The small town of Milford was the first county seat. It was a settlement on a ridge overlooking Taylor’s Fork of Silver Creek, about four and one-half miles southwest of the present city of Richmond. A temporary building which cost 880 pounds of tobacco was the first courthouse, and in 1788 a wood and stone building was constructed. In 1798 the county seat was moved to Richmond, and a new courthouse was built in 1799 by Tyra Rhodes, and sufficed for fifty years.
The present courthouse is a fine example of Greek revival architecture in Kentucky. It was built 1849-1850. It sits on the town square of the city of Richmond.
In the lobby of the courthouse is the huge Squire Boone rock. From Collins History of Kentucky, Vol. 2, he says ‘what is universally known in that region as “Boone’s Rock” stands in a rich cove called the Horse Cove, about 1 ½ miles southeast of the Little Blue Lick, and near the Morton Knob. The rock, of limestone, stands on edge; is 1 ½ feet thick and 3 feet wide at the base, and tapers to 2 feet wide and 1 1/6 feet on the other. It is supposed that on his return from Virginia, whither he had gone, on May 1, 1770, by himself for a new recruit of horses and ammunition, leaving his brother Daniel by himself, without bread, salt or sugar, without company of his fellow-creatures, or even a horse or dog, that Squire Boone here carved his name to inform his brother of his safe return, and of the secretion close by of some of his supplies. He found him on the ensuing July 27, 1770, at the “little cottage which they had prepared to defend them from the winter storms,’ only 6 months previous.’

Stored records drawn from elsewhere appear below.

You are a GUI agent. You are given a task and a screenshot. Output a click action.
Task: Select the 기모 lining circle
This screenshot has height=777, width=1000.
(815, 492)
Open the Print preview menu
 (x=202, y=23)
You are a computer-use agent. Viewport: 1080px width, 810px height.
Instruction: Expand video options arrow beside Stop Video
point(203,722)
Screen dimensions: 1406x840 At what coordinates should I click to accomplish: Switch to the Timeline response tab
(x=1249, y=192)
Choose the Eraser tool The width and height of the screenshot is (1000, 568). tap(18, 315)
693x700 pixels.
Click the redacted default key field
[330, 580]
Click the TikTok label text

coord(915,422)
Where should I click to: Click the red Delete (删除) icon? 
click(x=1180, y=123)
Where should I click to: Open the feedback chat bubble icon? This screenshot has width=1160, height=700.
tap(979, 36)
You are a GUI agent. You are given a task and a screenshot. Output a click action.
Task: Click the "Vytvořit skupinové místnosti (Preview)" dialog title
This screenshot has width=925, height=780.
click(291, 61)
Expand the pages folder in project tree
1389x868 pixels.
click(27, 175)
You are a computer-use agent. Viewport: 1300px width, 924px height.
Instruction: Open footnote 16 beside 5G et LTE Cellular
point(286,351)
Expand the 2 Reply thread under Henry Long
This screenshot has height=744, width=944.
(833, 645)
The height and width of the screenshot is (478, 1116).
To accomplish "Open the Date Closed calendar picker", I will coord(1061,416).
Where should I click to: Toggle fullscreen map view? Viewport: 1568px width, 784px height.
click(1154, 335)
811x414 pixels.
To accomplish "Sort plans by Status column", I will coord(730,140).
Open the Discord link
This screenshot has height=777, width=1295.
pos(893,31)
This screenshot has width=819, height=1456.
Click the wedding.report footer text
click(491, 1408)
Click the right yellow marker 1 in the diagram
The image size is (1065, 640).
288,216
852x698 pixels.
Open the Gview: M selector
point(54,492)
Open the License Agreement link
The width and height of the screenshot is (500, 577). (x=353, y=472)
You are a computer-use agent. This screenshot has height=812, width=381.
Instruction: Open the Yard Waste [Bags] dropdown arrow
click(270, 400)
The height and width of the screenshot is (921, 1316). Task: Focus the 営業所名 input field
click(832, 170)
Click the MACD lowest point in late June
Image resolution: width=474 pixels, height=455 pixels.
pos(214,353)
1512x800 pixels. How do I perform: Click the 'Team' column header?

This rock was dug up on the farm of Col. J. Len Ballard, a few miles distant from Richmond. Mr. Ballard presented the rock to the city of Richmond on October 7, 1892, believing that a relic of such historical significance should be preserved. Squire Boone Rock was positioned on the courthouse lawn, surrounded by an iron fence. It remained so until 1965 when it was moved into the courthouse and encased in glass.
Categories: Family Stories
Do you have any information about a small cemetery on Lancaster Rd where Christopher Clark and his son William are buried? The last I heard the farm is now a subdivision. I hope not.
Both Squire and Daniel Boone are my heroes! I hope you do LOTS more posts about them – had such full lives!!